• [The task] What appears from the line containing "Zeige Wiki Code (1149, 378)" to the end of the listing below should be copied exactly, with no other lines.

• [Excerpted data]
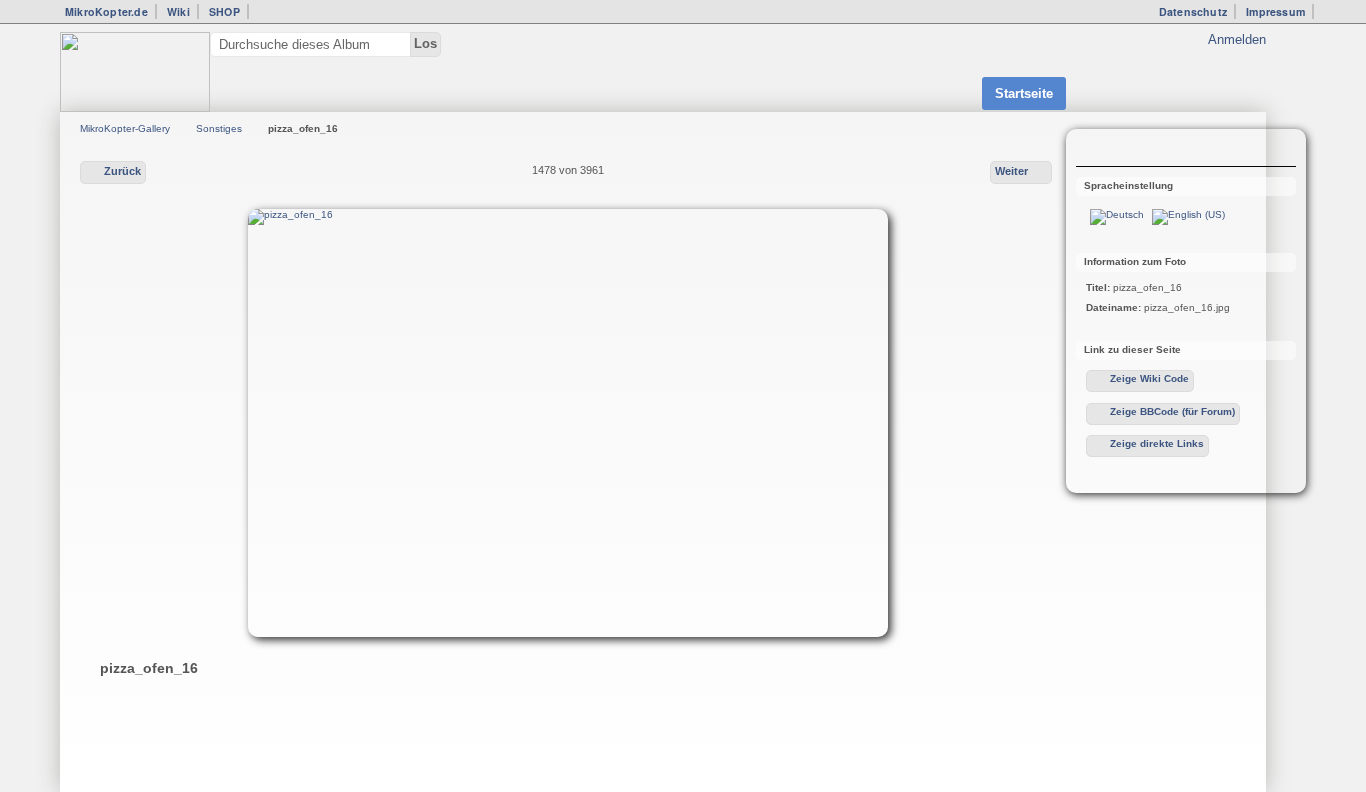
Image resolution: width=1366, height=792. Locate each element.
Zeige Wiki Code (1149, 378)
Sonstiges (219, 128)
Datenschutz (1193, 11)
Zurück (122, 171)
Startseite (1024, 93)
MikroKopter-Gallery (125, 128)
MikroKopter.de (106, 11)
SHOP (224, 11)
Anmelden (1237, 39)
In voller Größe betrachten (1097, 150)
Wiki (178, 11)
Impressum (1275, 11)
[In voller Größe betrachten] (568, 423)
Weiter (1011, 171)
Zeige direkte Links (1157, 443)
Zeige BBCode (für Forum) (1172, 411)
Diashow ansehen (1137, 150)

• [Response to this exercise]
Zeige Wiki Code (1149, 378)
Sonstiges (219, 128)
Datenschutz (1193, 11)
Zurück (122, 171)
Startseite (1024, 93)
MikroKopter-Gallery (125, 128)
MikroKopter.de (106, 11)
SHOP (224, 11)
Anmelden (1237, 39)
In voller Größe betrachten (1097, 150)
Wiki (178, 11)
Impressum (1275, 11)
[In voller Größe betrachten] (568, 423)
Weiter (1011, 171)
Zeige direkte Links (1157, 443)
Zeige BBCode (für Forum) (1172, 411)
Diashow ansehen (1137, 150)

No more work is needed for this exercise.